::: Supplied data

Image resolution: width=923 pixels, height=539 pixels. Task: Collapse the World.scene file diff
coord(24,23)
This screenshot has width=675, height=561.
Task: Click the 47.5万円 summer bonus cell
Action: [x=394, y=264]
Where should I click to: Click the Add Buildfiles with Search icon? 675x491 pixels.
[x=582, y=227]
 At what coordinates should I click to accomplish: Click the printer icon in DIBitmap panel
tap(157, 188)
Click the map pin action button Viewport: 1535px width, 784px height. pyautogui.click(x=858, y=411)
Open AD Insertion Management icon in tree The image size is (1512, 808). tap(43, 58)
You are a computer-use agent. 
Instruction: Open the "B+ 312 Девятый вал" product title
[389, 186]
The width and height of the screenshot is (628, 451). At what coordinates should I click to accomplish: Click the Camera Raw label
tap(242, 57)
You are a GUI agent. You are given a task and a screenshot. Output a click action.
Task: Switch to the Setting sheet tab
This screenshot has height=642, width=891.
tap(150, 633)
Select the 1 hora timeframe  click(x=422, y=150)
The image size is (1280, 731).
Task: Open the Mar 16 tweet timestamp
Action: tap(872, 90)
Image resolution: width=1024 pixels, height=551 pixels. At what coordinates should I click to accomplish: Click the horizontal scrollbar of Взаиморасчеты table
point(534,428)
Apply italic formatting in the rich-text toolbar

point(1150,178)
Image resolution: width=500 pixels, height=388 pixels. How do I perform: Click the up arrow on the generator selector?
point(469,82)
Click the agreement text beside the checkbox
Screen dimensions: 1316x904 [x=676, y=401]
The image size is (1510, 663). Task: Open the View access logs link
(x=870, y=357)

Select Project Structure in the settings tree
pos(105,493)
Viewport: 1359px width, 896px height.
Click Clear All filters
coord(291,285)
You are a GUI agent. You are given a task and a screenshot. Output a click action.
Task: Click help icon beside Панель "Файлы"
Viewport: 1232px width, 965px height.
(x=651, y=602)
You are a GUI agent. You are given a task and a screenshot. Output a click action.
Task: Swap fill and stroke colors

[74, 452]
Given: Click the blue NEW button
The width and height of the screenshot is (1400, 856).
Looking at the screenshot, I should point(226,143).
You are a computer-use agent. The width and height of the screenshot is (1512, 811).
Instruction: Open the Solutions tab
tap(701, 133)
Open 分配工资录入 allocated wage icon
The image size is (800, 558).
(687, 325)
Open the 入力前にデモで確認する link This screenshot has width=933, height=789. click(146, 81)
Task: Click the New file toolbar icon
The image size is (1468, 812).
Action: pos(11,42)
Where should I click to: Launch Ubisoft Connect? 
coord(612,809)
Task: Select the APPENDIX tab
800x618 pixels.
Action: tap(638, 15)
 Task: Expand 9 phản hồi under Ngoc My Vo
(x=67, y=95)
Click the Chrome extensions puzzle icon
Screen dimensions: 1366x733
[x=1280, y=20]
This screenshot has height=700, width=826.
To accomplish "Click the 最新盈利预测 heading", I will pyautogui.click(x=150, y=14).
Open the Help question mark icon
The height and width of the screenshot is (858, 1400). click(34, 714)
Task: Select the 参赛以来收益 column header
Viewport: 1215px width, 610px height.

::::::

Starting at the line that contains "You are a computer-use agent. The" and continuing through the end of the entries, rewrite each line as an item in a numbered list, omitting any blank lines.

Task result:
1. You are a computer-use agent. The width and height of the screenshot is (1512, 811).
2. Instruction: Open the Solutions tab
3. tap(701, 133)
4. Open 分配工资录入 allocated wage icon
5. The image size is (800, 558).
6. (687, 325)
7. Open the 入力前にデモで確認する link This screenshot has width=933, height=789. click(146, 81)
8. Task: Click the New file toolbar icon
9. The image size is (1468, 812).
10. Action: pos(11,42)
11. Where should I click to: Launch Ubisoft Connect? 
12. coord(612,809)
13. Task: Select the APPENDIX tab
14. 800x618 pixels.
15. Action: tap(638, 15)
16.  Task: Expand 9 phản hồi under Ngoc My Vo
17. (x=67, y=95)
18. Click the Chrome extensions puzzle icon
19. Screen dimensions: 1366x733
20. [x=1280, y=20]
21. This screenshot has height=700, width=826.
22. To accomplish "Click the 最新盈利预测 heading", I will pyautogui.click(x=150, y=14).
23. Open the Help question mark icon
24. The height and width of the screenshot is (858, 1400). click(34, 714)
25. Task: Select the 参赛以来收益 column header
26. Viewport: 1215px width, 610px height.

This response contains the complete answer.